3. Analyze Option (C)

• Function: $f(x) = 3x^2 - 2x + 1$
• Step 1: Find the derivative $f'(x)$. $f'(x) = \frac{d}{dx}(3x^2 - 2x + 1) = 6x - 2$
• Step 2: Determine when $f'(x) \ge 0$. We need $6x - 2 \ge 0$. Add 2 to both sides: $6x \ge 2$ Divide by 6: $x \ge \frac{2}{6}$ $x \ge \frac{1}{3}$ Thus, the function $f(x)$ is increasing on the interval $\left[ \frac{1}{3}, \infty \right)$.
• Comparison: The calculated increasing interval is $\left[ \frac{1}{3}, \infty \right)$. The given interval in the option is $\left( -\infty, \frac{1}{3} \right]$. These two intervals are disjoint except for the point $x=1/3$. In fact, on the interval $\left( -\infty, \frac{1}{3} \right)$, $f'(x) = 6x - 2 < 0$, which means the function is decreasing on this interval.
• Conclusion: The function is increasing on $\left[ \frac{1}{3}, \infty \right)$, but the option states it is increasing on $\left( -\infty, \frac{1}{3} \right]$. This is a mismatch.

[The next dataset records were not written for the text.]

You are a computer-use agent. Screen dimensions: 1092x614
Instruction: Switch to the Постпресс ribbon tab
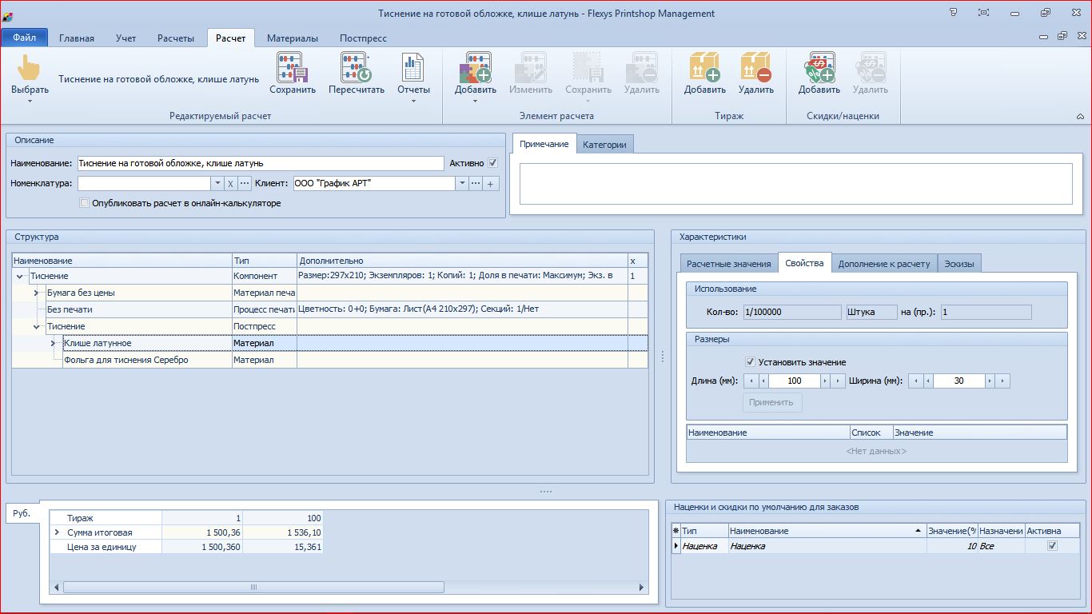click(363, 38)
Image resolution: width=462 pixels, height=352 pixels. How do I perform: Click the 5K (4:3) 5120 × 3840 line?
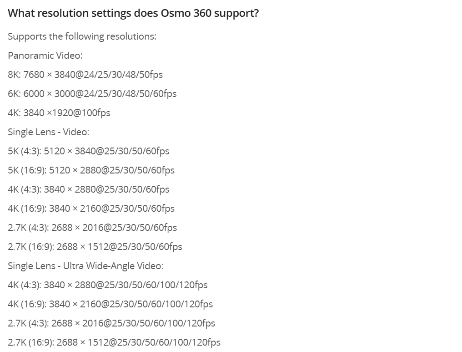(x=88, y=151)
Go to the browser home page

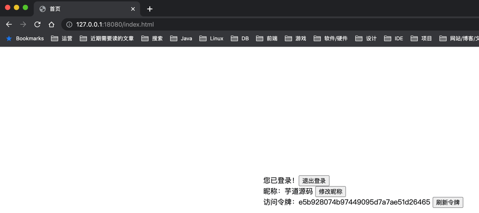point(51,24)
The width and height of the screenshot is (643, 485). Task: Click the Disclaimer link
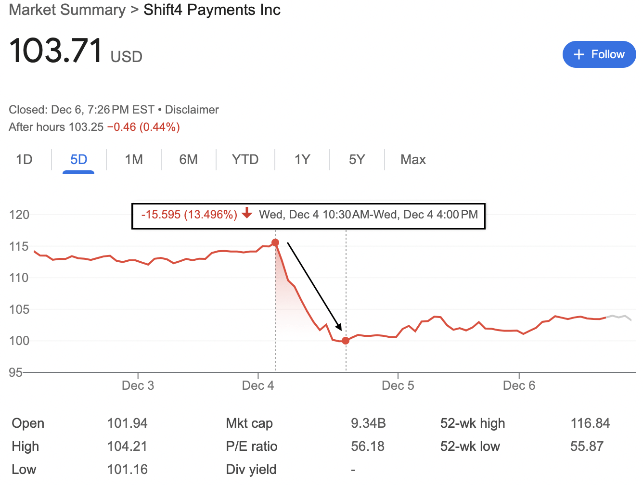tap(192, 109)

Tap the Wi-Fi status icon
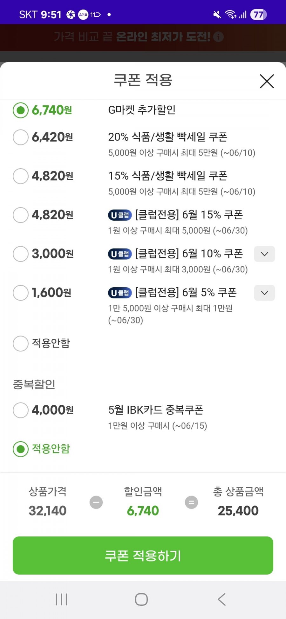[x=230, y=14]
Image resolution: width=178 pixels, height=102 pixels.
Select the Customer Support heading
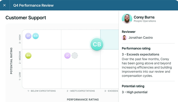point(26,18)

Therefore, Option (C) is incorrectly matched.

4. Analyze Option (D)

• Function: $f(x) = x^3 + 6x^2 + 6$
• Step 1: Find the derivative $f'(x)$. $f'(x) = \frac{d}{dx}(x^3 + 6x^2 + 6) = 3x^2 + 12x$
• Step 2: Factorize $f'(x)$. Factor out $3x$: $f'(x) = 3x(x+4)$
• Step 3: Determine when $f'(x) \ge 0$. We need $3x(x+4) \ge 0$. Since $3 > 0$, we need $x(x+4) \ge 0$. This inequality holds when both factors have the same sign.
  • Case 1: $x \ge 0$ and $x+4 \ge 0 \Rightarrow x \ge 0$ and $x \ge -4 \Rightarrow x \ge 0$.
  • Case 2: $x \le 0$ and $x+4 \le 0 \Rightarrow x \le 0$ and $x \le -4 \Rightarrow x \le -4$. Thus, $f'(x) \ge 0$ when $x \in (-\infty, -4] \cup [0, \infty)$.
• Comparison: The function is increasing on $(-\infty, -4] \cup [0, \infty)$. The given interval is $(-\infty, -4)$. Since $(-\infty, -4)$ is a subset of the increasing interval, the function is indeed increasing on $(-\infty, -4)$.
• Conclusion: Option (D) is correctly matched.

Common Mistakes & Tips

• Sign Errors: Be extremely careful when solving inequalities, especially when multiplying or dividing by negative numbers.
• Interval Notation: Pay attention to the difference between open and closed intervals, and use the correct notation.
• Checking Endpoints: When dealing with intervals, always check if the endpoints should be included or excluded based on the inequality $f'(x) \ge 0$ or $f'(x) > 0$.

Summary

By analyzing the derivative of each function and comparing the resulting intervals where the function is increasing with the given intervals, we found that option (C) is incorrectly matched. The function $f(x) = 3x^2 - 2x + 1$ is increasing on $\left[ \frac{1}{3}, \infty \right)$, but the option claims it is increasing on $\left( -\infty, \frac{1}{3} \right]$.

The final answer is \boxed{C}, which corresponds to option (C).